The journal also registers the deaths of prominent figures in Brazilian science: Niède Guidon, Dalton Valeriano, Ariovaldo Umbelino de Oliveira, and Yosio Shimabukuro, and pays tribute to Professor Maria do Carmo Galvão in the year of her birth centenary.

Niède Guidon, who died on June 4, 2025, at the age of 92, was a leading figure in Brazilian archaeology. Niède was responsible for the creation of the Serra da Capivara National Park (PI) and for a new approach to the origins of the first inhabitants of the Americas. The researcher argued that our origins are Atlantic and African, and much older than previously thought. Geophysicist Dalton Valeriano, who passed away one day after Niède at the age of 69, was a researcher at INPE (National Institute for Space Research). He was one of the architects of the Prodes (Project for Monitoring Deforestation in the Legal Amazon) and of the implementation of DETER (Real-Time Deforestation Detection), a tool for mapping deforestation and other changes in the Amazon's forest cover. Ariovaldo Umbelino de Oliveira, who died on August 2 at the age of 78, was a Senior Lecturer at the School of Philosophy, Languages and Human Sciences at the University of São Paulo (FFLCH-USP), in the Department of Human Geography. Ariovaldo was a leading figure in the field of Agrarian Geography, inspiring and guiding generations of geographers in their critical approach toward a more equitable field. On August 12 of this year, INPE researcher Yosio Shimabukuro died at the age of 75. A forestry engineer, with a master's degree in remote sensing and a PhD in forestry sciences, Shimabukuro worked for more than five decades at the institute and was directly responsible for designing and improving methodologies that form the basis of the country's monitoring system, such as Prodes and Deter.
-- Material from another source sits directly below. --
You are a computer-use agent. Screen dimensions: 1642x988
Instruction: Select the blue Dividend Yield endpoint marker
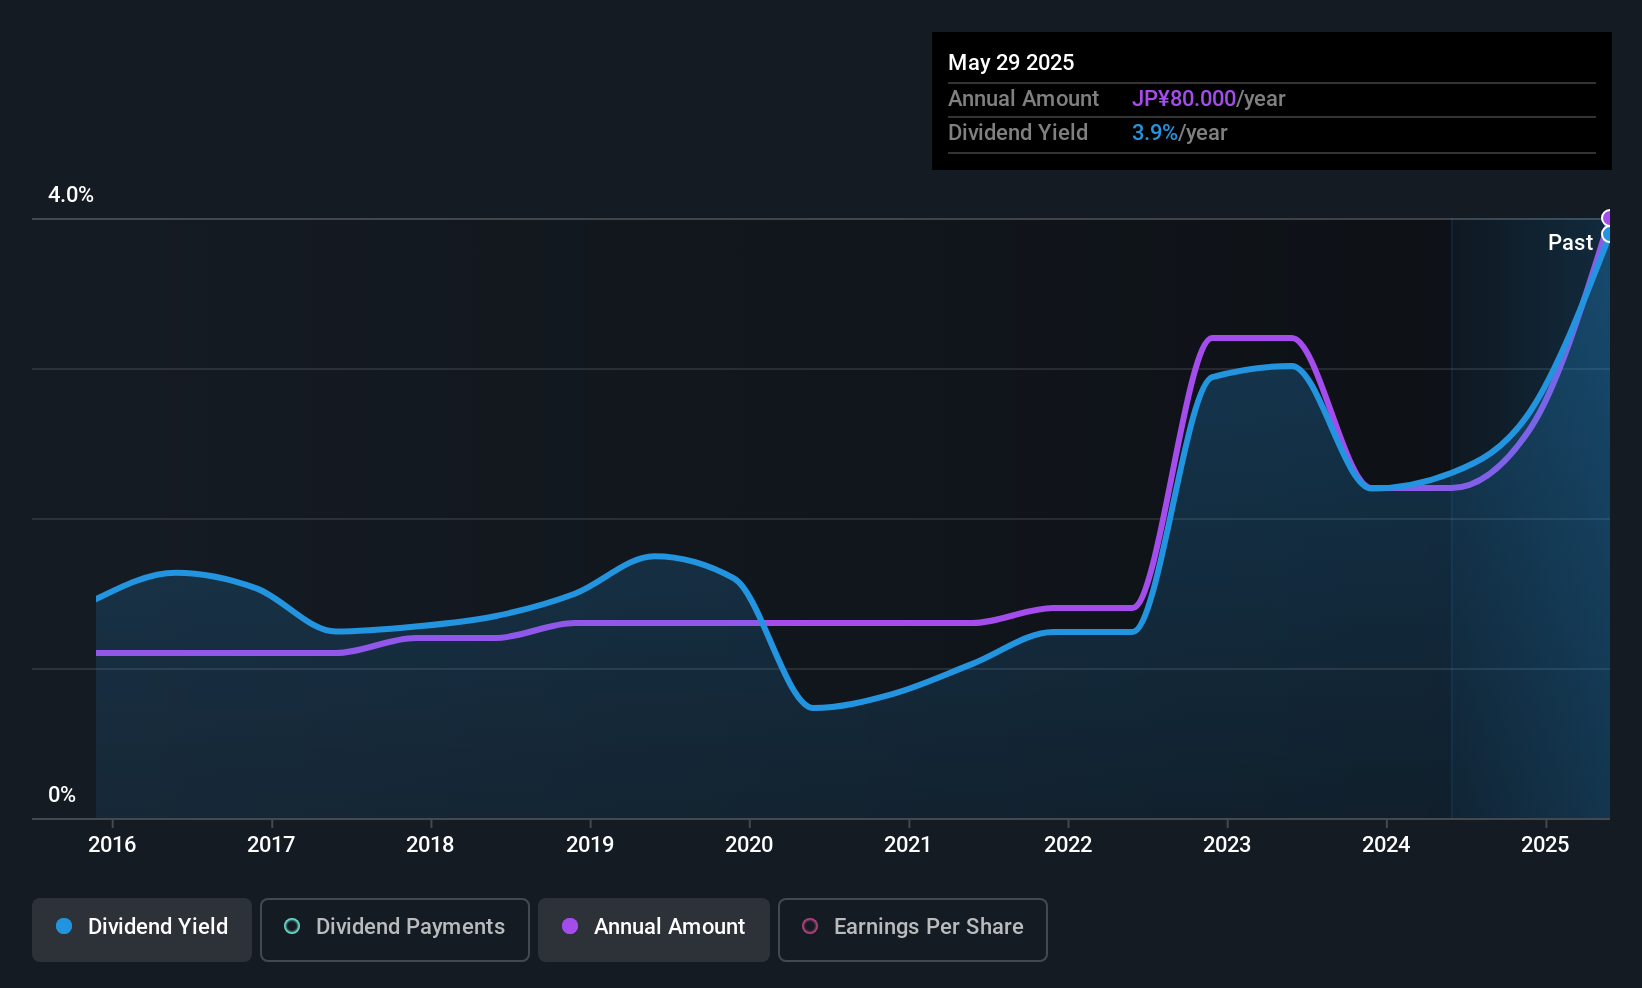click(x=1609, y=234)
Also in honor of the memory of the professionals who left their legacy, the RBG celebrates the centenary of the birth of Maria do Carmo Corrêa Galvão (1925-2023), the first professor at the Federal University of Rio de Janeiro to study in a PhD program abroad. "Extremely didactic in the classroom, she contributed to the training of countless researchers and professors, influenced by her valuable academic career," concluded Marcelo Paiva da Motta.